» Using the information:
1. Answer these questions using the blog post.
(a) What average age of first sexual intercourse in the USA does the blog post give?
(b) In which journal was the Groom published as lead author?
(c) Which flowering tree does the blog post call the writer's favorite?
2. Translate this sentence from the blog post into Spanish: "My favorite flowering tree, the tulip magnolia, is in bloom and spring is in the air."

» Passage to read:
Do you know what the average age of first sexual intercourse is in the USA? I didn’t! It’s 16.7; but I guess that depends on what the definition of “Is” is… The speaker recommended a book to start this journey on positive/holistic sexuality with your child titled, “It’s Not the Stork” by Robie H Harris for 4-5 year olds. If your child hasn’t been curious about sex by the age of 7, this is a good way to start the conversation.

The Groom returns home today triumphant! He was just published in the New England Journal of Medicine as the lead author in a study on the use of saline vs balanced crystalloids in the ICU. He’s been interviewed on our Nashville NPR station and the local news programs, and if that’s not sexy. I mean. It’s like winning the Oscar in medicine!

I remember the Bride twirling around at 3 in her twirly skirt, saying, “sexy” over and over again. I asked her what sexy means, and she said “Beautiful!”

My favorite flowering tree, the tulip magnolia, is in bloom and spring is in the air.  IMG_2318

 

David, David, David

What a weekend! I got my hair cut just a bit shorter a la Helen Mirren, and one of the Bride’s friends from medical school flew into town with her little boy. She is an Ob-Gyn physician who was recently certified to perform Sex Reassignment Surgery (“SRS -also known as gender reassignment surgery, gender confirmation surgery, genital reconstruction surgery, gender-affirming surgery, or sex realignment surgery).” I am so proud of her!

» Information provided:
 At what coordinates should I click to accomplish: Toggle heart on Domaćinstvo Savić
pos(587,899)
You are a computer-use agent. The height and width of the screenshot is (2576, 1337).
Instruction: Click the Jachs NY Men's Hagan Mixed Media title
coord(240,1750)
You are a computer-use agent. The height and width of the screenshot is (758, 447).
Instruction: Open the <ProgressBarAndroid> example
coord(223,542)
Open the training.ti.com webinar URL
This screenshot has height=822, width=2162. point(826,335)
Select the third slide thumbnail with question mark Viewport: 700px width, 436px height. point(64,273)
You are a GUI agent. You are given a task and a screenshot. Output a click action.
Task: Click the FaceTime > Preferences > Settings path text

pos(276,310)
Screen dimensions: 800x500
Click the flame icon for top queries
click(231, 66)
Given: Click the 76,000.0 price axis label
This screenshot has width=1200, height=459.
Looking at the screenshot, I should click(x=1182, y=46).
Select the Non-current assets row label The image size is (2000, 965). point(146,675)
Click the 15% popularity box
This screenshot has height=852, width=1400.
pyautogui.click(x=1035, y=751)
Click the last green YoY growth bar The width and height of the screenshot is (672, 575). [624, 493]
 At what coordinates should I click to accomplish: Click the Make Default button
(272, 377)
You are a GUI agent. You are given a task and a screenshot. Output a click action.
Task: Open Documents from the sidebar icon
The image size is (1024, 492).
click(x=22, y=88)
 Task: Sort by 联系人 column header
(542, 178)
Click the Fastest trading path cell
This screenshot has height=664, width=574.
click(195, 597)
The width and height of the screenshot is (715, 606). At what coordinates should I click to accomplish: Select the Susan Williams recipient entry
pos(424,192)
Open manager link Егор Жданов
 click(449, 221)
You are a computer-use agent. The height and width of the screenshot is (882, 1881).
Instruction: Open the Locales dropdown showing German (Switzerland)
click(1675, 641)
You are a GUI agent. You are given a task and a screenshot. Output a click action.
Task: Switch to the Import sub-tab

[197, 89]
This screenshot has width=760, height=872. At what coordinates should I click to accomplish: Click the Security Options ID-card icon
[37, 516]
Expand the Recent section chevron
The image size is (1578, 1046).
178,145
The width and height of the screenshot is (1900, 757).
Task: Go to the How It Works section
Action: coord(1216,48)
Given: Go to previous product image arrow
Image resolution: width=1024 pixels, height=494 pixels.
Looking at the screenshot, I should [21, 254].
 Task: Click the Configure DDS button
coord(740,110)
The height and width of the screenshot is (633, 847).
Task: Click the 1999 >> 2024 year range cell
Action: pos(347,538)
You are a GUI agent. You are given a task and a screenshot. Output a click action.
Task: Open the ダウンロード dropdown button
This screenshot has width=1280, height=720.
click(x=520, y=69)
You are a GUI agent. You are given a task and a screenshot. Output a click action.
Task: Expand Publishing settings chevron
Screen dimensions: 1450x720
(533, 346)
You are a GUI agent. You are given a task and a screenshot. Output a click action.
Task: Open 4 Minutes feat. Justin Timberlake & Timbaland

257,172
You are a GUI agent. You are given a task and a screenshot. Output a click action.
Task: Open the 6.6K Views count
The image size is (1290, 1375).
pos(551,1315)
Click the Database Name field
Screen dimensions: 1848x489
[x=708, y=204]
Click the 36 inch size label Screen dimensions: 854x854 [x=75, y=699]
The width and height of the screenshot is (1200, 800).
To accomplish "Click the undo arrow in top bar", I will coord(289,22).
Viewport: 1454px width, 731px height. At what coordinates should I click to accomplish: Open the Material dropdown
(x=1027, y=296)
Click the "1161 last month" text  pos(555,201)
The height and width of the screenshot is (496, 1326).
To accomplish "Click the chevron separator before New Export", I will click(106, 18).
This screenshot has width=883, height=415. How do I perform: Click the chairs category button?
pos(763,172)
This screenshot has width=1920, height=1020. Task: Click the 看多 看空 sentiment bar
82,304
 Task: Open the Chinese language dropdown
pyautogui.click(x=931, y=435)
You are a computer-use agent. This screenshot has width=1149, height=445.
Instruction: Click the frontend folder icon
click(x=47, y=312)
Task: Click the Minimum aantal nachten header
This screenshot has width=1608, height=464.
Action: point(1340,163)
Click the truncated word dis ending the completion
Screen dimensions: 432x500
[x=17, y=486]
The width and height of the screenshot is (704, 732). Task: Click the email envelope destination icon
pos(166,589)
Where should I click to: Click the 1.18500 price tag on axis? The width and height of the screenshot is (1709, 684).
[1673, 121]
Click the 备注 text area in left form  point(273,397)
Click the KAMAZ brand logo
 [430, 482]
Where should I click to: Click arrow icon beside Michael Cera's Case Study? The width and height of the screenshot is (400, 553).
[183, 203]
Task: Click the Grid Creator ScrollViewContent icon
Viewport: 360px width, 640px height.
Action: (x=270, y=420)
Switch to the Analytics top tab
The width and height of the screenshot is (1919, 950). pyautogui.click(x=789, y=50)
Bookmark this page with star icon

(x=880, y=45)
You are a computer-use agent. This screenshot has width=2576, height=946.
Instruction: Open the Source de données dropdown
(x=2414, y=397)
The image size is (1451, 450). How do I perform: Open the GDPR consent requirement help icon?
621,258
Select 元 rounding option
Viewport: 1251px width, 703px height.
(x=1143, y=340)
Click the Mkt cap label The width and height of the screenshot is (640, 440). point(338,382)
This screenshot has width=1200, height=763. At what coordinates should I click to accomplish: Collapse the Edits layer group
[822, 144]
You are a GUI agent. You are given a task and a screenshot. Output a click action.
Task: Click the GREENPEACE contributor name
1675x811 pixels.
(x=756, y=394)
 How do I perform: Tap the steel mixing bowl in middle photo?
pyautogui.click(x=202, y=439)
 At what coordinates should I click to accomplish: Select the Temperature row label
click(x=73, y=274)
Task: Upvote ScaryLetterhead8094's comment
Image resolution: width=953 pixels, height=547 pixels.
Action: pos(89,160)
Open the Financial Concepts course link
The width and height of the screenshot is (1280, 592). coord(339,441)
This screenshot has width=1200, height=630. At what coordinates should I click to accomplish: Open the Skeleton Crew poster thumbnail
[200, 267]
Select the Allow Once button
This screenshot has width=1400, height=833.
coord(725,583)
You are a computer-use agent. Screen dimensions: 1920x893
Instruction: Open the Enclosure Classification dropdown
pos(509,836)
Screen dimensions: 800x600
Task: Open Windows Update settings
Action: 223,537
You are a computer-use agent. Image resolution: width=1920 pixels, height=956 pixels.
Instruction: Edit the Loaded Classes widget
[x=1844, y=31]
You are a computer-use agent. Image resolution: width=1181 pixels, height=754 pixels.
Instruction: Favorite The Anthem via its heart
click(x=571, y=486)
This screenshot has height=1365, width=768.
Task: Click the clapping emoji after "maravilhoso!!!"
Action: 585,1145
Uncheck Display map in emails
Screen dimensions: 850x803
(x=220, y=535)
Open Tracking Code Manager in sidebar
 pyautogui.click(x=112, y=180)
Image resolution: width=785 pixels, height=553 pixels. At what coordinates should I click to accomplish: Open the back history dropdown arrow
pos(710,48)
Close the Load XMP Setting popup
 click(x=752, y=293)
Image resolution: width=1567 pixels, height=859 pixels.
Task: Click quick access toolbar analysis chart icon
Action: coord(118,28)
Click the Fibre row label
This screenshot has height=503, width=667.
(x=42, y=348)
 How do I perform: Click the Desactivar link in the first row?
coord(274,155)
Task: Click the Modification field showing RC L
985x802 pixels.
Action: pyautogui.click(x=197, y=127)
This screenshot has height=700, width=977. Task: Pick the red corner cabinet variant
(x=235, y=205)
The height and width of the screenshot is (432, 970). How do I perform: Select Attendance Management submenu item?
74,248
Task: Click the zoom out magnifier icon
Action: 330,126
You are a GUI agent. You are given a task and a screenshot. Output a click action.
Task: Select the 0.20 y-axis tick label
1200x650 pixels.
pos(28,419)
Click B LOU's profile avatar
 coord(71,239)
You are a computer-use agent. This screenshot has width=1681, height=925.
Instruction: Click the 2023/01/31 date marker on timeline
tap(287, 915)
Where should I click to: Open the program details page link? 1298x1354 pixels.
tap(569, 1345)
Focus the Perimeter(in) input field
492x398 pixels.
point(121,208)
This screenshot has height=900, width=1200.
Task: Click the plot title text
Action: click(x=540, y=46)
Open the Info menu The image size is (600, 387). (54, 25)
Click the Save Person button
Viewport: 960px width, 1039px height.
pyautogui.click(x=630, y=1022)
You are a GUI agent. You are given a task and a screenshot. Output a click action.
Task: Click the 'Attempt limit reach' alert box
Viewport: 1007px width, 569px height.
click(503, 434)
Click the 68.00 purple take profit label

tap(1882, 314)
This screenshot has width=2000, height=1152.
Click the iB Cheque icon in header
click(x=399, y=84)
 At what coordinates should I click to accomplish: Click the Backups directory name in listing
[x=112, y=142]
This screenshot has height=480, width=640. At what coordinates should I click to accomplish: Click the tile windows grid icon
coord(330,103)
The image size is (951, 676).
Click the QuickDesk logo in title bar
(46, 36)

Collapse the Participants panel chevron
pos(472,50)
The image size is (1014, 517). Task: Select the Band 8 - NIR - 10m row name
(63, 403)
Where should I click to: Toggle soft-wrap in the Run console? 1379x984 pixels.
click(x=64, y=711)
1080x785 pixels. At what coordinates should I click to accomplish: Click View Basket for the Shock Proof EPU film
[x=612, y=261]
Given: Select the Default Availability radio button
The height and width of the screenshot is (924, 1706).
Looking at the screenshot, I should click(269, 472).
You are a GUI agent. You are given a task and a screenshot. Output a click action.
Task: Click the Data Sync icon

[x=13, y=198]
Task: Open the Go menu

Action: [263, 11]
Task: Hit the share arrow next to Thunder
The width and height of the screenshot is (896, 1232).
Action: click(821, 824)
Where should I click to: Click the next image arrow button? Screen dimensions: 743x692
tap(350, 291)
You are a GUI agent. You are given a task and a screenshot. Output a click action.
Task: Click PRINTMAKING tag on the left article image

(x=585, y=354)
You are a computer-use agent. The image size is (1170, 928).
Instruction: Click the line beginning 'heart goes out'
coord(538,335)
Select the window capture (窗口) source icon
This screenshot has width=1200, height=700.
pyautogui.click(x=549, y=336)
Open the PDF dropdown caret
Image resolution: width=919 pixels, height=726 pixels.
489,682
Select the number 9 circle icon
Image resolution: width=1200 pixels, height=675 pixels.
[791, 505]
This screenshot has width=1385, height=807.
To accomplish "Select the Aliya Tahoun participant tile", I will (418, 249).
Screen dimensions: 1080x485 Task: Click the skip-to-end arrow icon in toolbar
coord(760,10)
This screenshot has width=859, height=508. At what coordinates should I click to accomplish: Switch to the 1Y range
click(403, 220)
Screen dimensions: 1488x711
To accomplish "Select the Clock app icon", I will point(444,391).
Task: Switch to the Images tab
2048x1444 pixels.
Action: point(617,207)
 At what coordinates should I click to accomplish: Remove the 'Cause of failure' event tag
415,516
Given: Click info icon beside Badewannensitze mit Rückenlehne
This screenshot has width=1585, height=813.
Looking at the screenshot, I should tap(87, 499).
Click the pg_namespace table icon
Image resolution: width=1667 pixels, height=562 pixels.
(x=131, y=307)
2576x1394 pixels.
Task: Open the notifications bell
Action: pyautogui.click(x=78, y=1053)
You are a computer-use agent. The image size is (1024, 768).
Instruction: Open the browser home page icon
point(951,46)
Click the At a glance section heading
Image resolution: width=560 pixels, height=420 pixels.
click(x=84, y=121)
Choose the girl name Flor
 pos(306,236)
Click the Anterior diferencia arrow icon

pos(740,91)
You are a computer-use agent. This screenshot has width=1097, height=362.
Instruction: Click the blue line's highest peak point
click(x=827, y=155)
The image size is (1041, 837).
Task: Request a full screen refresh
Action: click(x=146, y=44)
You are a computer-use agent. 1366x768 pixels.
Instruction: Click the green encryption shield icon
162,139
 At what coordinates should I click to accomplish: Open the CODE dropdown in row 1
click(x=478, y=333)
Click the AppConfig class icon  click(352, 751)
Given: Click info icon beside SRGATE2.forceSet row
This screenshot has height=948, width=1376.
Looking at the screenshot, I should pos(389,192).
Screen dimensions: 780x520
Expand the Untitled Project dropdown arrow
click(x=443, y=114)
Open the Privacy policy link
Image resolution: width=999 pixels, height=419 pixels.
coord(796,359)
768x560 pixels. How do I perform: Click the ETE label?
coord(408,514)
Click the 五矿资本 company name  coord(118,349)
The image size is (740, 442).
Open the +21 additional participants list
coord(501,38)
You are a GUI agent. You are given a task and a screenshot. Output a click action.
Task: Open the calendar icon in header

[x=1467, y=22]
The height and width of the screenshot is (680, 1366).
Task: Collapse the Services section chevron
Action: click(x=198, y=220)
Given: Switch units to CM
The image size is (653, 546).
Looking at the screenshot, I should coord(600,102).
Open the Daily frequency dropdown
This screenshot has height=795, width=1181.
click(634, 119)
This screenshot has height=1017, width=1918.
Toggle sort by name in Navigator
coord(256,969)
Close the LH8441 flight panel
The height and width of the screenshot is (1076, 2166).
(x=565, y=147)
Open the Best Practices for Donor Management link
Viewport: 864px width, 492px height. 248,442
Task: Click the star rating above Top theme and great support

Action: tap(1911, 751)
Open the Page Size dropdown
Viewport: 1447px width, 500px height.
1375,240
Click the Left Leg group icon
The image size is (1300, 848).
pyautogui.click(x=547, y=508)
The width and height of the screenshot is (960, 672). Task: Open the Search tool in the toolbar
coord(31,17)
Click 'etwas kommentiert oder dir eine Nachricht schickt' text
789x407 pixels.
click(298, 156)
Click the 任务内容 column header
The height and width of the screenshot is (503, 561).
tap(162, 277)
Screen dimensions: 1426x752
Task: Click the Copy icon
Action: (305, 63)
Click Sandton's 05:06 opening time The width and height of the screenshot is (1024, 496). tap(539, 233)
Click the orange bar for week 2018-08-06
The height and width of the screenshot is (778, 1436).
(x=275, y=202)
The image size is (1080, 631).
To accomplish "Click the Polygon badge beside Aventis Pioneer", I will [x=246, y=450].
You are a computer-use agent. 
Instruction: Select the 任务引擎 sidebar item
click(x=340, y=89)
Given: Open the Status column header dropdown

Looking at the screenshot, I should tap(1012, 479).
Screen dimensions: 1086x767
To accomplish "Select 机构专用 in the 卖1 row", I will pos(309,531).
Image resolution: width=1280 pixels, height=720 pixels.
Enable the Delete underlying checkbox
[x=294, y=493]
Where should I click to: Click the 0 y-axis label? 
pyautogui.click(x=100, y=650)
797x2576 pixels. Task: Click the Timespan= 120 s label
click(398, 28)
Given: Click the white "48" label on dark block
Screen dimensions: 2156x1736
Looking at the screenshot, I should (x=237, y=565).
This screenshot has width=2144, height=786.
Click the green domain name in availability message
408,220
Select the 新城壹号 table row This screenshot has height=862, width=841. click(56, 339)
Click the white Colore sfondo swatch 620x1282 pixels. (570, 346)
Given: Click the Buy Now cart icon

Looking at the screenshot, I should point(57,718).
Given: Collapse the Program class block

» Problem solutions:
1.
(a) 16.7
(b) The New England Journal of Medicine
(c) The tulip magnolia

2. Mi árbol de flor favorito, la magnolia tulipán, está en flor y ya se siente la primavera en el aire.